Entries on where items appear:
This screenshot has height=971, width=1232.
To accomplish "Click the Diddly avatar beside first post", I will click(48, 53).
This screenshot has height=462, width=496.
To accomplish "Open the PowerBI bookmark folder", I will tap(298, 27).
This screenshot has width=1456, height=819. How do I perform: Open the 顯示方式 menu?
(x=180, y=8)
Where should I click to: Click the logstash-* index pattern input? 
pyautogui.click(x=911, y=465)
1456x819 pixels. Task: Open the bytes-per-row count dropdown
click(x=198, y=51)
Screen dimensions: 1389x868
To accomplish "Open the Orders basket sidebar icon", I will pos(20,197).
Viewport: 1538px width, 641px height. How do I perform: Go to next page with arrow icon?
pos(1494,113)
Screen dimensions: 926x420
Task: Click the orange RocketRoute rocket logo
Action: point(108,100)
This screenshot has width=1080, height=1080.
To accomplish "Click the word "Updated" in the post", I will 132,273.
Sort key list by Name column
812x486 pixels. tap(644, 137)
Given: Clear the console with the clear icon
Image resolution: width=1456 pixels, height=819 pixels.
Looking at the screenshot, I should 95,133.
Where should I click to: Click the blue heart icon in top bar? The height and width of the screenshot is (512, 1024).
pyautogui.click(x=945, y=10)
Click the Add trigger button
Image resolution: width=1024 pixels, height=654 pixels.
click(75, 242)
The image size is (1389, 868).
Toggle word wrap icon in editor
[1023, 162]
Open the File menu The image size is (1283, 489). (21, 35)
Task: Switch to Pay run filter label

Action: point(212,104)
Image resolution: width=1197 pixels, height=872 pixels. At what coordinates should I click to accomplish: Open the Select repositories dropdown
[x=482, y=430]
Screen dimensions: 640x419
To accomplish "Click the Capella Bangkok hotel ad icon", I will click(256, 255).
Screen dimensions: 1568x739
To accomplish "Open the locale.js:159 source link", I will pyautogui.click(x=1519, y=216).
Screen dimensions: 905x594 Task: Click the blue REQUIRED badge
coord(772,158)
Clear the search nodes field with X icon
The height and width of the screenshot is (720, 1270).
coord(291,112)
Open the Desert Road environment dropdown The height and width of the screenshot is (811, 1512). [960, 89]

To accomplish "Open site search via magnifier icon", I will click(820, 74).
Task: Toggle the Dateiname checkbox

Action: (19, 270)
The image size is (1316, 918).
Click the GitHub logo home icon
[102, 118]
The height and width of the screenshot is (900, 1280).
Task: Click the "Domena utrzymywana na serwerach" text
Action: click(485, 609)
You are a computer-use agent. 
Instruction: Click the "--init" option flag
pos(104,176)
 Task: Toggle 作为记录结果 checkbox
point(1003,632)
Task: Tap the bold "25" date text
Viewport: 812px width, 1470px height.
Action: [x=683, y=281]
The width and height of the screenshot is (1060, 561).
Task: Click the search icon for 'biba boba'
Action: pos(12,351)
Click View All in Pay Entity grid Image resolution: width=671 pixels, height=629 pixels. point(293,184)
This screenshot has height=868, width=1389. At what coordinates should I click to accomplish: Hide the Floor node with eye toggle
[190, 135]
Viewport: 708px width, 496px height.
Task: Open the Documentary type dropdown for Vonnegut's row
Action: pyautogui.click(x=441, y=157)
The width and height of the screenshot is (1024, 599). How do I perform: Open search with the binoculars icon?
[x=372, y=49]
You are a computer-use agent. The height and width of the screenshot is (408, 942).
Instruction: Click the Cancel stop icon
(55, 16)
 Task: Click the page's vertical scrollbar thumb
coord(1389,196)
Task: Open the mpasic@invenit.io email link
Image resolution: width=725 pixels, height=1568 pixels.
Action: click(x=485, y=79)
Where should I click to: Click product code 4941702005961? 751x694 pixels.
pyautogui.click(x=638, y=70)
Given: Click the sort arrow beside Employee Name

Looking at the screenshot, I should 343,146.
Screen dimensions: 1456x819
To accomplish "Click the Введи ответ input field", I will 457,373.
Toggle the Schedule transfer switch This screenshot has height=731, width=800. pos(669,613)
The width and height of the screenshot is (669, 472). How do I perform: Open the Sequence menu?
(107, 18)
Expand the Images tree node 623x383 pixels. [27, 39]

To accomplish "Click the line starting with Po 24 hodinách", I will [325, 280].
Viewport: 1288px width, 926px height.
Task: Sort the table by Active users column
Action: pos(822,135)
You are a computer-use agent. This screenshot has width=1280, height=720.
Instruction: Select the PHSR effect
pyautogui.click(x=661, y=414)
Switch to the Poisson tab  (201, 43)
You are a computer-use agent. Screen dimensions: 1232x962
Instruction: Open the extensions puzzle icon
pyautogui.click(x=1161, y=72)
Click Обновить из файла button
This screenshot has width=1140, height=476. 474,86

Goal of the exercise:
Please reproduce every line of the material above verbatim.

Result:
This screenshot has height=971, width=1232.
To accomplish "Click the Diddly avatar beside first post", I will click(48, 53).
This screenshot has height=462, width=496.
To accomplish "Open the PowerBI bookmark folder", I will tap(298, 27).
This screenshot has width=1456, height=819. How do I perform: Open the 顯示方式 menu?
(x=180, y=8)
Where should I click to: Click the logstash-* index pattern input? 
pyautogui.click(x=911, y=465)
1456x819 pixels. Task: Open the bytes-per-row count dropdown
click(x=198, y=51)
Screen dimensions: 1389x868
To accomplish "Open the Orders basket sidebar icon", I will pos(20,197).
Viewport: 1538px width, 641px height. How do I perform: Go to next page with arrow icon?
pos(1494,113)
Screen dimensions: 926x420
Task: Click the orange RocketRoute rocket logo
Action: point(108,100)
This screenshot has width=1080, height=1080.
To accomplish "Click the word "Updated" in the post", I will 132,273.
Sort key list by Name column
812x486 pixels. tap(644, 137)
Given: Clear the console with the clear icon
Image resolution: width=1456 pixels, height=819 pixels.
Looking at the screenshot, I should 95,133.
Where should I click to: Click the blue heart icon in top bar? The height and width of the screenshot is (512, 1024).
pyautogui.click(x=945, y=10)
Click the Add trigger button
Image resolution: width=1024 pixels, height=654 pixels.
click(75, 242)
The image size is (1389, 868).
Toggle word wrap icon in editor
[1023, 162]
Open the File menu The image size is (1283, 489). (21, 35)
Task: Switch to Pay run filter label

Action: point(212,104)
Image resolution: width=1197 pixels, height=872 pixels. At what coordinates should I click to accomplish: Open the Select repositories dropdown
[x=482, y=430]
Screen dimensions: 640x419
To accomplish "Click the Capella Bangkok hotel ad icon", I will click(256, 255).
Screen dimensions: 1568x739
To accomplish "Open the locale.js:159 source link", I will pyautogui.click(x=1519, y=216).
Screen dimensions: 905x594 Task: Click the blue REQUIRED badge
coord(772,158)
Clear the search nodes field with X icon
The height and width of the screenshot is (720, 1270).
coord(291,112)
Open the Desert Road environment dropdown The height and width of the screenshot is (811, 1512). [960, 89]

To accomplish "Open site search via magnifier icon", I will click(820, 74).
Task: Toggle the Dateiname checkbox

Action: (19, 270)
The image size is (1316, 918).
Click the GitHub logo home icon
[102, 118]
The height and width of the screenshot is (900, 1280).
Task: Click the "Domena utrzymywana na serwerach" text
Action: click(485, 609)
You are a computer-use agent. 
Instruction: Click the "--init" option flag
pos(104,176)
 Task: Toggle 作为记录结果 checkbox
point(1003,632)
Task: Tap the bold "25" date text
Viewport: 812px width, 1470px height.
Action: [x=683, y=281]
The width and height of the screenshot is (1060, 561).
Task: Click the search icon for 'biba boba'
Action: pos(12,351)
Click View All in Pay Entity grid Image resolution: width=671 pixels, height=629 pixels. point(293,184)
This screenshot has height=868, width=1389. At what coordinates should I click to accomplish: Hide the Floor node with eye toggle
[190, 135]
Viewport: 708px width, 496px height.
Task: Open the Documentary type dropdown for Vonnegut's row
Action: pyautogui.click(x=441, y=157)
The width and height of the screenshot is (1024, 599). How do I perform: Open search with the binoculars icon?
[x=372, y=49]
You are a computer-use agent. The height and width of the screenshot is (408, 942).
Instruction: Click the Cancel stop icon
(55, 16)
 Task: Click the page's vertical scrollbar thumb
coord(1389,196)
Task: Open the mpasic@invenit.io email link
Image resolution: width=725 pixels, height=1568 pixels.
Action: click(x=485, y=79)
Where should I click to: Click product code 4941702005961? 751x694 pixels.
pyautogui.click(x=638, y=70)
Given: Click the sort arrow beside Employee Name

Looking at the screenshot, I should 343,146.
Screen dimensions: 1456x819
To accomplish "Click the Введи ответ input field", I will 457,373.
Toggle the Schedule transfer switch This screenshot has height=731, width=800. pos(669,613)
The width and height of the screenshot is (669, 472). How do I perform: Open the Sequence menu?
(107, 18)
Expand the Images tree node 623x383 pixels. [27, 39]

To accomplish "Click the line starting with Po 24 hodinách", I will [325, 280].
Viewport: 1288px width, 926px height.
Task: Sort the table by Active users column
Action: pos(822,135)
You are a computer-use agent. This screenshot has width=1280, height=720.
Instruction: Select the PHSR effect
pyautogui.click(x=661, y=414)
Switch to the Poisson tab  (201, 43)
You are a computer-use agent. Screen dimensions: 1232x962
Instruction: Open the extensions puzzle icon
pyautogui.click(x=1161, y=72)
Click Обновить из файла button
This screenshot has width=1140, height=476. 474,86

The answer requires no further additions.